IT leaders sometimes develop a solution without keeping in mind the needs and priorities of OT, Weihl said. That one-size-fits-all solution may be hard to use because it provides data that isn’t actionable or doesn’t tie into OT metrics.

“In a machining environment, I’m looking at spindle run time,” Weihl said. “That isn’t necessarily applicable to an assembly line. Don’t provide me with an assembly-line solution for discrete manufacturing.”

When both sides don’t buy into a proposed change, the process stalls. IT can’t shove changes down the throats of people in OT.
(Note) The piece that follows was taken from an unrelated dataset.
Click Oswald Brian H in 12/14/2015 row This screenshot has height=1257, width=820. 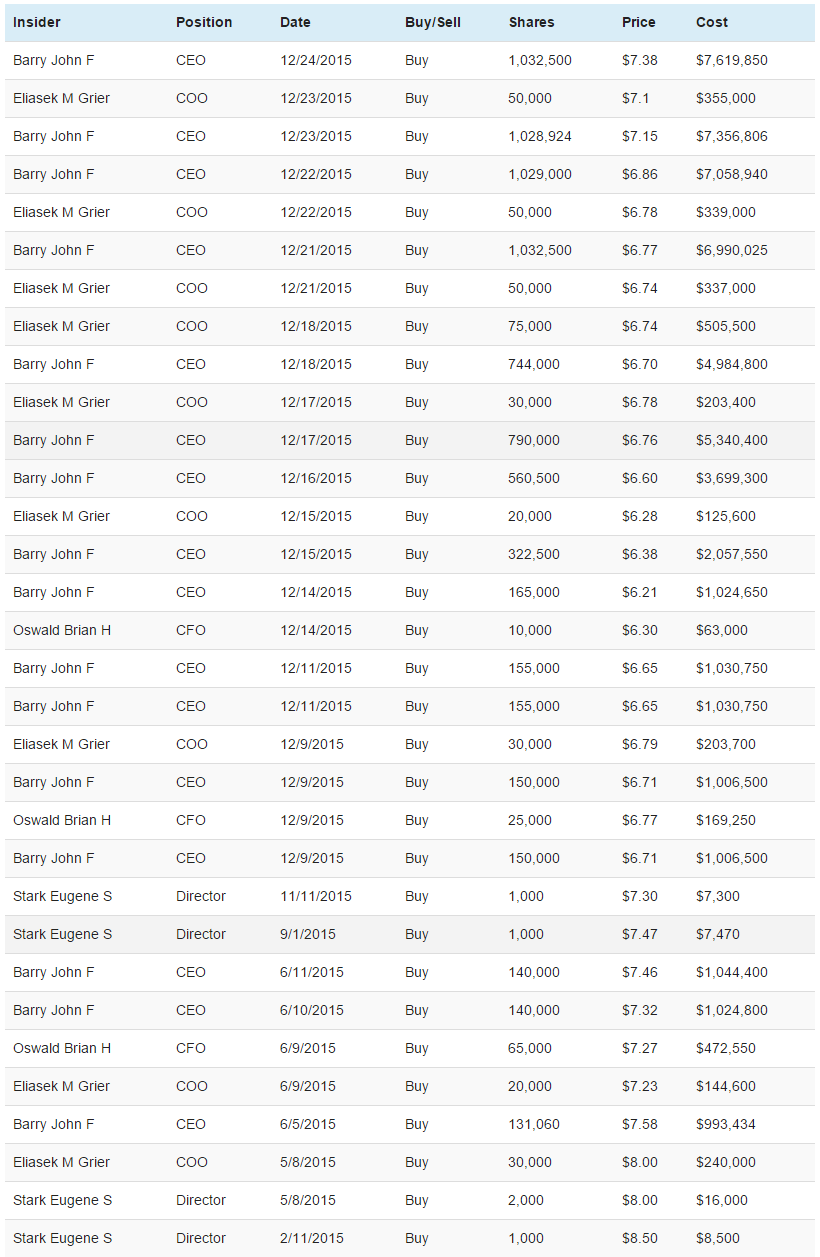click(62, 630)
“It’s important that manufacturing operations understands what we’re bringing to them, that they are pulling it instead of IT pushing it,” Rachel Lecrone, director, manufacturing IT systems and industrial controls at Cummins Inc., said. “When we go into a plant, the first thing we do is sit down with the operations folks. We ask: What are they building? What does the project look like? What kind of problems do they have? What does their line look like? If they have a legacy system they’re trying to replace, how that works.”

“We have seen projects where OT people weren’t involved or leading and the projects are ignored or stagnate. They won’t use the system. A lot of it is, ‘It wasn’t invented here.’ They didn’t come up with the idea,” she said. “Or, it’s resistance to change—they haven’t dealt with this equipment. Now IT is putting a computer in front of them where before they just had a machine with a control panel.”

Lecrone can easily see the benefits of better OT/IT integration. But she must work through the human factors first.

“It frustrates me because I see us putting this system in that can help,” she said. “But until you have one up and running and people can see the value they’ll get out of it, OT is reluctant to take it on.”

At one plant, the Cummins team was halfway finished with a project when Lecrone realized the relevant OT people weren’t engaged. “We stopped, rolled it back to the beginning and said we weren’t going to move forward until we got the right people from operations involved,” she said.

“IT may say to OT, ‘I have this great solution,’ but if you can’t address and bring value to one of OT’s key areas, they don’t want to listen,” Weihl said.

Sometimes OT is ready to embrace change and meets resistance from IT, Steve Hanna, now US industry manufacturing leader, Microsoft Corp., said.

“At one big equipment manufacturer in the Midwest, we were trying to install solutions and OT was very receptive,” Hanna said, describing himself as an old manufacturing guy with cutting oil still under his fingernails. “The manufacturing team was chomping at the bit to understand machine utilization, tool utilization and the productivity of their investment. IT didn’t want to have anything to do with it. From IT’s point of view, there were significant security issues and they weren’t going to let anyone touch their controls without vetting it 100%. Even though a senior executive was sponsoring the program, IT was holding it hostage.”

Coming together over data

OT and IT can come together over the tremendous amount of data that now is available via the Internet of Things. OT teams have access to data that, properly analyzed by IT programs and people, can save companies millions of dollars via better product life cycle management.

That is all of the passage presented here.